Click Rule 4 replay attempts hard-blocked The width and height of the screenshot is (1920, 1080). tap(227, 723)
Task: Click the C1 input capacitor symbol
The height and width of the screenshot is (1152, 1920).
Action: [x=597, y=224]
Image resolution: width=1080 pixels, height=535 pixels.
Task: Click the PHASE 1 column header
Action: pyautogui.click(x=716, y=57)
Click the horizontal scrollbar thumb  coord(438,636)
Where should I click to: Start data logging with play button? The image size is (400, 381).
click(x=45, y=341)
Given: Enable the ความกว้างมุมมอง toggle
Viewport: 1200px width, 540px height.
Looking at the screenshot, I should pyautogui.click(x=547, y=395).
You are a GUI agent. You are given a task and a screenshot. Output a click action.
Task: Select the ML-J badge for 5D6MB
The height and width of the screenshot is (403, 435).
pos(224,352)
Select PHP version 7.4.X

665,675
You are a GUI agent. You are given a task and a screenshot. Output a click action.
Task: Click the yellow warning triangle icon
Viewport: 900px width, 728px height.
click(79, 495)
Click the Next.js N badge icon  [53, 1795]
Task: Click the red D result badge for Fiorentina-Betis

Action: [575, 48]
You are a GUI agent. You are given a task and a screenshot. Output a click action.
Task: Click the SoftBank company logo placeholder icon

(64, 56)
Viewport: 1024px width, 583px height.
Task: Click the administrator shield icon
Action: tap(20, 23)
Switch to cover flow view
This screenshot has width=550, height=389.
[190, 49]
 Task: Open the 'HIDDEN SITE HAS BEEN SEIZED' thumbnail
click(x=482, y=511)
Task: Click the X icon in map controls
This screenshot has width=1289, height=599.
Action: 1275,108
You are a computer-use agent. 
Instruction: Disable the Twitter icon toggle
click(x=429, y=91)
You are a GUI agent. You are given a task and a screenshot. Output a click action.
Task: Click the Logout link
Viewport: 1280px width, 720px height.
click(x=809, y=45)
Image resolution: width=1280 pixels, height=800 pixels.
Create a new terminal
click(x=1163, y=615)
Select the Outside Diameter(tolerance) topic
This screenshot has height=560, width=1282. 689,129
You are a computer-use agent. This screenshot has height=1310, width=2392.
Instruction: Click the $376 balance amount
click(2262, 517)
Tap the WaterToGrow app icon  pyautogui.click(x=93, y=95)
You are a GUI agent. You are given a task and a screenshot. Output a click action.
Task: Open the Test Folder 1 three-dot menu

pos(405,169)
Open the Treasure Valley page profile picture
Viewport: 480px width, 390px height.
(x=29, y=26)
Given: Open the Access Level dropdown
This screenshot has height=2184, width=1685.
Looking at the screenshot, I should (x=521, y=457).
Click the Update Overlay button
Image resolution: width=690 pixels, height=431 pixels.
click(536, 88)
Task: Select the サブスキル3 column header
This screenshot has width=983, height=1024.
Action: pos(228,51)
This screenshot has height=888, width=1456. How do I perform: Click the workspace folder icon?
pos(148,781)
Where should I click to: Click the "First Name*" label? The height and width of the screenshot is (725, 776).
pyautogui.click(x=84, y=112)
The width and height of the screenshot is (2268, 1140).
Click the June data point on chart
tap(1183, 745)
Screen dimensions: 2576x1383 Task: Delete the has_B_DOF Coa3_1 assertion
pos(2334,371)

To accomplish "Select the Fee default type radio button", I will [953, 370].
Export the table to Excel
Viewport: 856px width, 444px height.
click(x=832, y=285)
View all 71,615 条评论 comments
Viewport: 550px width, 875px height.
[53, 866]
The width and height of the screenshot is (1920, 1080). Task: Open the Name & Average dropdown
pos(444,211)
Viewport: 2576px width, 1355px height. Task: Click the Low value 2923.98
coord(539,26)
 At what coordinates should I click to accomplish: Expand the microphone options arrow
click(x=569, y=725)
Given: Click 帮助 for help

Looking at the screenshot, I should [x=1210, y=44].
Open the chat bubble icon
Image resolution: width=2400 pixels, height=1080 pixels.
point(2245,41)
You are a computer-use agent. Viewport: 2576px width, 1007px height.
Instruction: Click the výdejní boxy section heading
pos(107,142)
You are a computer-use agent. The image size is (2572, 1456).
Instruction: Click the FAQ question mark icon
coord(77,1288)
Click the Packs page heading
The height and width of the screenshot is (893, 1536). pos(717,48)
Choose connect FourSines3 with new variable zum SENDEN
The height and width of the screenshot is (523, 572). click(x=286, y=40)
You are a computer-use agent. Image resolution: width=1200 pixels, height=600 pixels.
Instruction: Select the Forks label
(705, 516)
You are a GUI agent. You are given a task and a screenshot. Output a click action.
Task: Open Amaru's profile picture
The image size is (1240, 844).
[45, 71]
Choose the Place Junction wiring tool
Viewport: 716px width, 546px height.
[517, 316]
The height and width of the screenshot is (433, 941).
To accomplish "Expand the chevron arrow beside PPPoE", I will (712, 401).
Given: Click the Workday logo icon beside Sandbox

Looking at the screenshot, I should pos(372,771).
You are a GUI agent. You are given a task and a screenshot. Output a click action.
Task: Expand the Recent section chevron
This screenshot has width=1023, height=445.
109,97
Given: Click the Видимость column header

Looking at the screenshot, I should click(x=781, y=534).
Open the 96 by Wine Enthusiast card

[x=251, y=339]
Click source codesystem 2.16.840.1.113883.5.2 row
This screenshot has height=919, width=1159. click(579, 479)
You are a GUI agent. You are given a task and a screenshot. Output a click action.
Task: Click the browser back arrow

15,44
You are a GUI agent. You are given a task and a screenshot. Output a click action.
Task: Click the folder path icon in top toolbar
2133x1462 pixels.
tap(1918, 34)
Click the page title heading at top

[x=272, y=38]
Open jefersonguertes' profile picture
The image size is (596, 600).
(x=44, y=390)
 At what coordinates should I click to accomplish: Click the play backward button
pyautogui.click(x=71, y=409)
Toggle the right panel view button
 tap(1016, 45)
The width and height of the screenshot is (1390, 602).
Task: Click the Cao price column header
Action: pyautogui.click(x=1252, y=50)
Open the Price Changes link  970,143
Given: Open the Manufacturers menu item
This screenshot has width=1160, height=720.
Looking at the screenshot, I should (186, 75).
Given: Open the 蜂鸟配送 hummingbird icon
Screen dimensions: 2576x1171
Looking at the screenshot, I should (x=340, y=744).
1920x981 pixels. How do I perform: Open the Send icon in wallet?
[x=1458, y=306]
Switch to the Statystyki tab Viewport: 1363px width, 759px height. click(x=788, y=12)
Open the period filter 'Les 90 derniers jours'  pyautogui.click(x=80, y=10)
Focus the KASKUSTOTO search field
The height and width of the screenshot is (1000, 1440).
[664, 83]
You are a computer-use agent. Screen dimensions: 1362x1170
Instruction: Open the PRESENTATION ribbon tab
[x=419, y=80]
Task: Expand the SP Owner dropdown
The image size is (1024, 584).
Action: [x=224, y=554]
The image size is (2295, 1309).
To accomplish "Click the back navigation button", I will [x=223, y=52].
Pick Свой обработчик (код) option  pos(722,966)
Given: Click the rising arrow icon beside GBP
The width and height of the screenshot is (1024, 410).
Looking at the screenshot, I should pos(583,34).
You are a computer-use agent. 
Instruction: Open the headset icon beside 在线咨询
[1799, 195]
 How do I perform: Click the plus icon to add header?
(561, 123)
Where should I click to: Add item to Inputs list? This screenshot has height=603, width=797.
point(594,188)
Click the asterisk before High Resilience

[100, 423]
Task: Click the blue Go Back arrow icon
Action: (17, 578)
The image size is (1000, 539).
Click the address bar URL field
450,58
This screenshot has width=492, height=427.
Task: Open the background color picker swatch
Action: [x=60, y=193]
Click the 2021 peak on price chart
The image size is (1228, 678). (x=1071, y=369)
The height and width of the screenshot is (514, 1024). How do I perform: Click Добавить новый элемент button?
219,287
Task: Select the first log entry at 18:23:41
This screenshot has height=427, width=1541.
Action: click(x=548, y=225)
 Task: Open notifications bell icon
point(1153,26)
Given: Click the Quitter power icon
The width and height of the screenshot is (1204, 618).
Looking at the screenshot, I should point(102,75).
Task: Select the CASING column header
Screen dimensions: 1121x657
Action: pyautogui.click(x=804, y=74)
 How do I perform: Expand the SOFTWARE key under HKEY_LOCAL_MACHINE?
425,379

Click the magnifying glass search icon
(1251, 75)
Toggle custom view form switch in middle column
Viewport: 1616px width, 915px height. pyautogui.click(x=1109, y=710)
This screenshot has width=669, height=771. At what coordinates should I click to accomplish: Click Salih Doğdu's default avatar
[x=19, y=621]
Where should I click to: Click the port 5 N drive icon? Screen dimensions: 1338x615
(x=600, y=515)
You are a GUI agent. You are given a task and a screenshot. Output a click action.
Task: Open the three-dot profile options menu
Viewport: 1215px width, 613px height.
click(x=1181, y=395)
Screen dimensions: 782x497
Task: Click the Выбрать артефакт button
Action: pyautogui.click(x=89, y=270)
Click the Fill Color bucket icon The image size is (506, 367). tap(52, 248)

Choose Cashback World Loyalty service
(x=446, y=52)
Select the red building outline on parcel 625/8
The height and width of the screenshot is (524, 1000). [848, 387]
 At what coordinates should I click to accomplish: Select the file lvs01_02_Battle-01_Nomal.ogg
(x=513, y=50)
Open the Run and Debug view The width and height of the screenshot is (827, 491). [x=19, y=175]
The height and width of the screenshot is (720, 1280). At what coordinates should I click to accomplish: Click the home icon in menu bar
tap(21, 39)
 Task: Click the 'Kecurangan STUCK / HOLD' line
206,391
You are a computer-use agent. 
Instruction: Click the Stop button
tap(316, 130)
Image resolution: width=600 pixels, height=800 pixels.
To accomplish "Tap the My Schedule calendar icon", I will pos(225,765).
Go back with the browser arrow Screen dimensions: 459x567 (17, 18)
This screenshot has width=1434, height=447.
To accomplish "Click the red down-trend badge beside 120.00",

____________________

**DIRECTIONS FOR THIS TASK**
Copy out everything in the records above, from the line that contains "How do I perform: Expand" down to the line that contains "[x=19, y=621]", keeping each line unchanged.

**EXERCISE RESULT**
 How do I perform: Expand the SOFTWARE key under HKEY_LOCAL_MACHINE?
425,379

Click the magnifying glass search icon
(1251, 75)
Toggle custom view form switch in middle column
Viewport: 1616px width, 915px height. pyautogui.click(x=1109, y=710)
This screenshot has width=669, height=771. At what coordinates should I click to accomplish: Click Salih Doğdu's default avatar
[x=19, y=621]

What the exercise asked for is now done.